Abrindo com “Daniel na cova dos leões” título que faz referência ao personagem bíblico, começa com uma gravação de uma rádio tocando um trecho da canção “Será” do primeiro disco. No início da letra um trecho que faz logo referência implícita ao sexo oral: “Aquele gosto amargo do teu corpo / Ficou na minha boca por mais tempo”, em uma interpretação forte e decidida de Renato Russo. Os arranjos são característicos da banda, usando aqueles teclados com efeitos de cordas que Renato Russo sempre gostava de utilizar nas canções da banda.



“Quase sem querer” é um daquelas canções emocionais de Renato, nas quais as pessoas se identificam muito com a letra. Com um arranjo sutil e acústico, é umas das músicas menos impactantes do disco, mesmo feito muito sucesso nas rádios. A música seguinte “Acrilic on Canvas” é muito superior a anterior e uma das melhores e mais bem construídas canções da banda. O arranjo é conduzido pela linha de baixo marcante de Renato Rocha, com guitarras “atmosféricas” meio The Cure de Dado Villa Lobos, enquanto na letra Renato Russo faz uma analogia de uma pintura feita em acrílico e uma desilusão amorosa. A interpretação de Renato junto com o arranjo é de tirar o fôlego, transformando a canção em algo forte e impactante.

“Eduardo e Mônica” é mais uma canção de Renato Russo no estilo Trovador Solitário, voz, violão e uma bela história sobre um casal com uma diferença de idade que se casa e tem filhos. Boa canção que fez muito sucesso, mas também fica um pouco fora do contexto do disco, se não pertencesse ao disco Dois, não faria tanta falta. “Central do Brasil” é instrumental e precede um dos maiores clássicos da carreira da banda: “Tempo perdido” com seu dedilhado inicial se transformou em um hino de uma juventude que buscava uma direção e novas referências. Uma pérola, que muitos falam que lembra coisas do The Smiths, principalmente pela guitarra, mas particularmente não acho tão parecido, pois as maiores influências da Legião sempre foram Joy Division, The Cure e Gang of Four. 



“Metrópole” mostra o lado mais punk do som da banda, com uma letra que é uma crônica sobre as grandes cidades, a violência e as dificuldades enfrentadas pela população, com um texto que ainda é atual, mesmo quase trinta anos depois. "Plantas embaixo do aquário" tem um riff de guitarra simples, mas que fica na cabeça, outro grande momento do disco, em uma letra que protesta contra a guerra, com várias vozes intercaladas no meio da música, mostrando a criatividade da Legião Urbana, que tinha um instrumental simples, mas muito inventivo.
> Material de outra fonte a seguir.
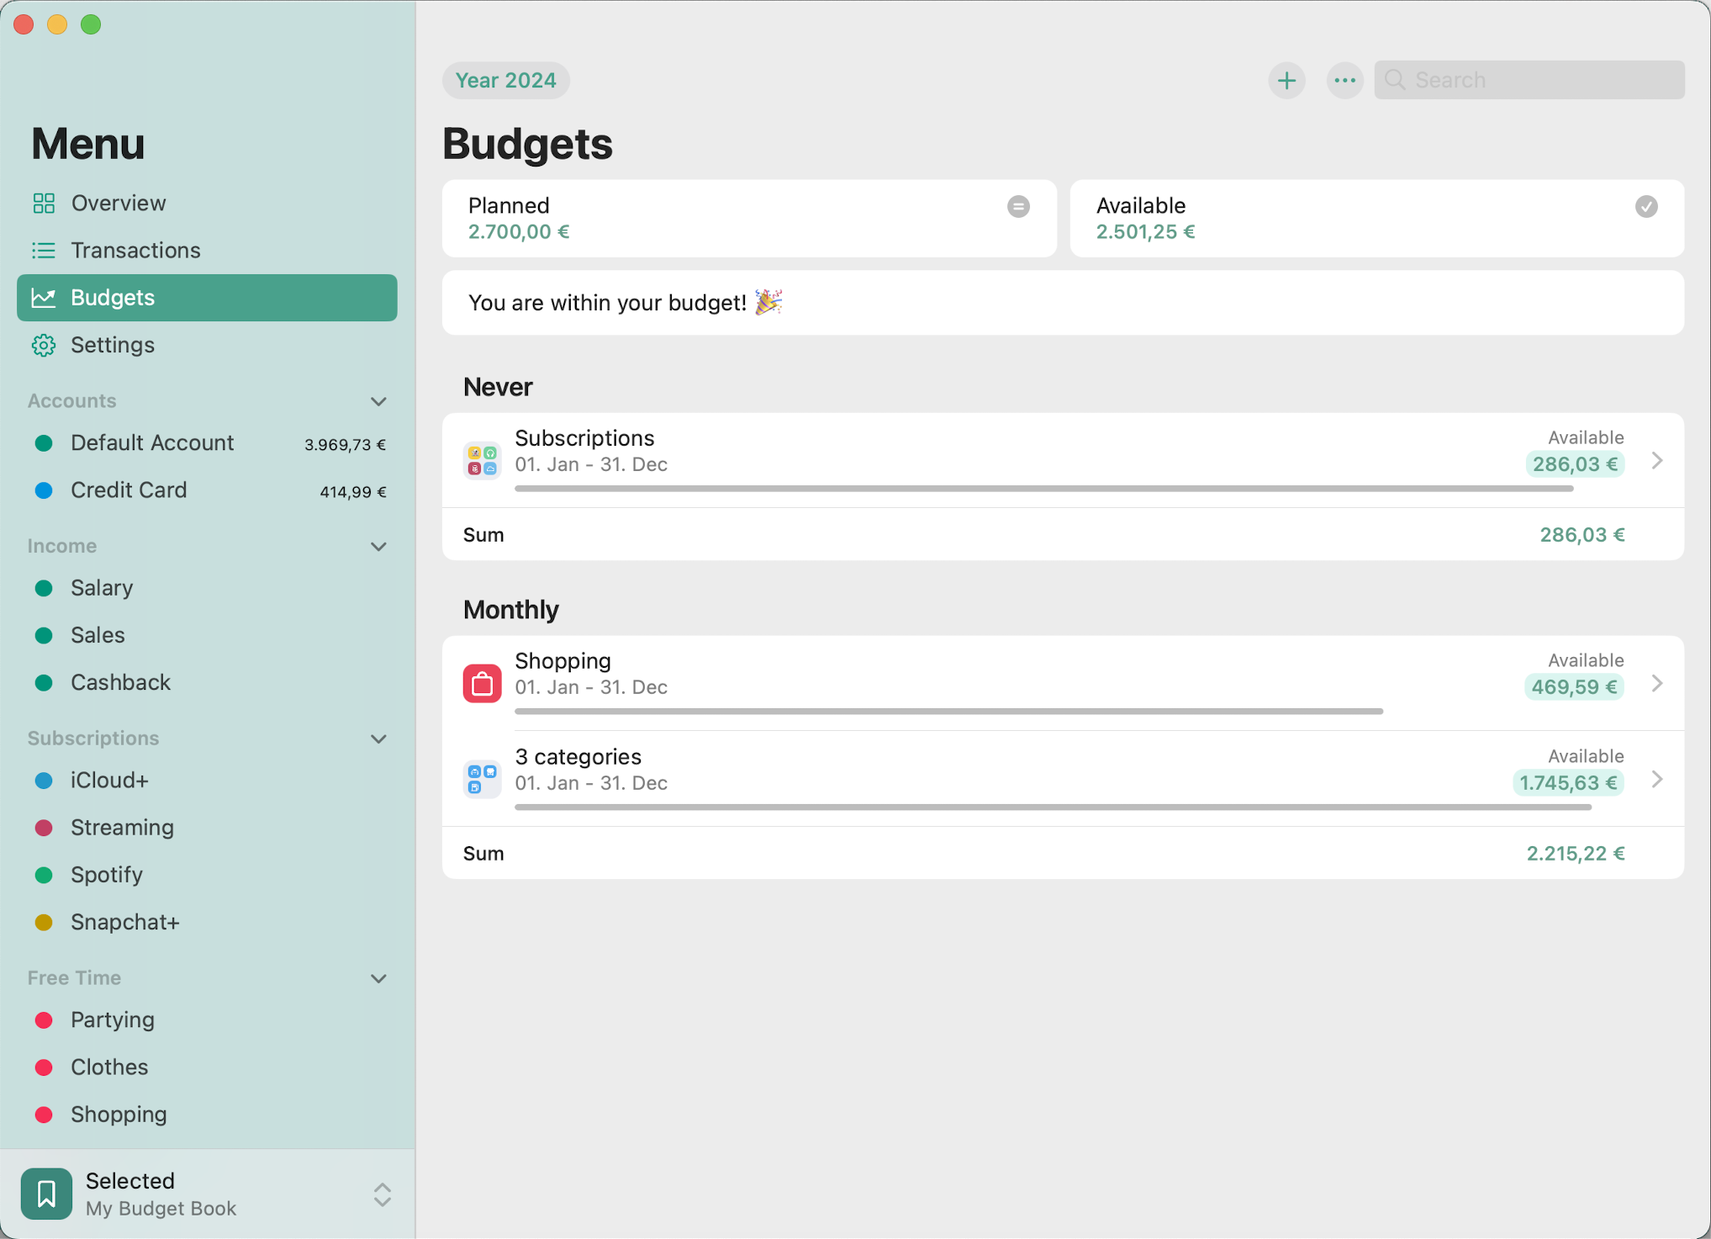Toggle the Available card checkmark circle
This screenshot has width=1711, height=1239.
[x=1645, y=206]
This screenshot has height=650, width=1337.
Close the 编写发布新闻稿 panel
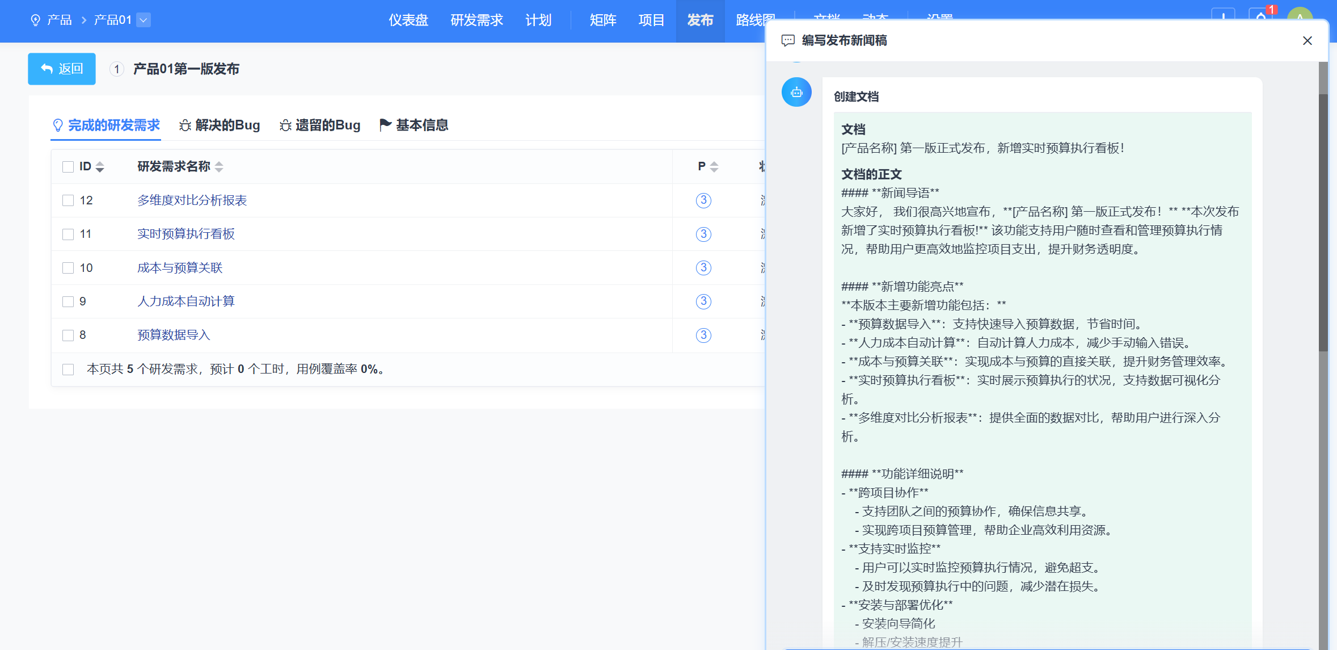click(x=1307, y=40)
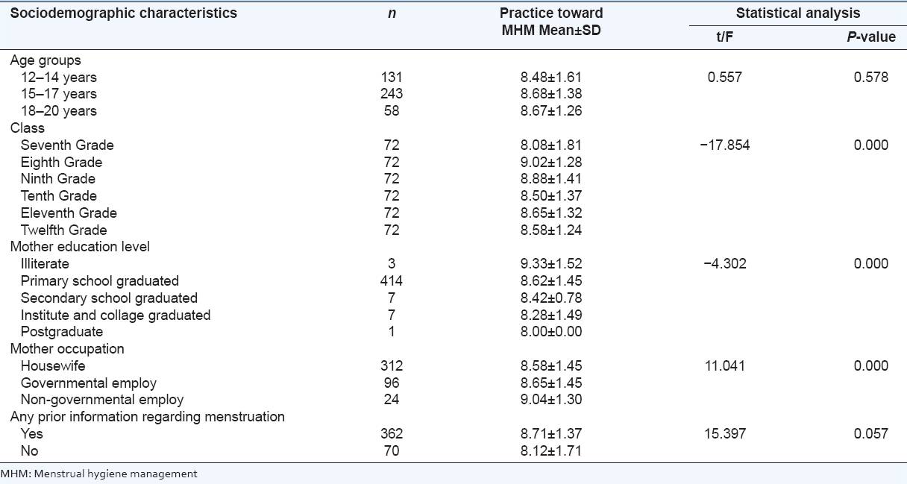Click the 'MHM: Menstrual hygiene management' footnote
907x484 pixels.
pos(99,474)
"Música Urbana II" é um folk/blues só voz e violão de Russo, com sua voz grave faz também reflexões sobre a vida urbana e seus riscos. "Andrea Doria" é outra pérola do disco Dois, com pequenos detalhes nos arranjos de guitarra de Dado Villa Lobos, que enriquecem a canção. A voz contida e emocional de Renato transforma “Andrea Doria” em um dos lados B favoritos dos fãs do grupo. Na letra Russo desabafa: “Quero ter alguém com quem conversar / Alguém que depois não use o que eu disse / Contra mim”



“Fábrica” é outro momento mais pesado do disco, na letra Renato fala sobre o direito dos trabalhadores e contra a exploração de mão de obra. O álbum termina com a clássica “Índios”, uma das letras mais bem feitas de Renato Russo, que fala da exploração dos índios no Brasil, desde a época de seu descobrimento. Marcelo Bonfá disse em entrevista que sua esposa comenta sempre sobre o início da bateria da música e Bonfá acha que não tem nada de mais, que é muito simples, porém a Legião tinha esta característica de belos arranjos com simplicidade, pois não eram virtuoses em seus instrumentos, mas quase sempre no rock, menos é mais. Dinho Ouro Preto do Capital Inicial comentou também que a primeira vez que ouviu esta música ficou impressionado com a letra e ficou escutando várias vezes a canção, que não saía de sua cabeça.


Dois vendeu mais de Um milhão de cópias e catapultou os quatro rapazes de Brasília para o estrelato. A capa do disco também é simples, muito influenciada pela linguagem “clean” das capas do Joy Divison, aparecendo só o nome do disco e da banda em um fundo amarelo. Um dos álbuns mais influentes do rock brasileiro está na prateleira de milhares de jovens e adultos do Brasil, lembrando uma fase do rock que havia conteúdo e esperança de algo melhor para o país. Bons tempos!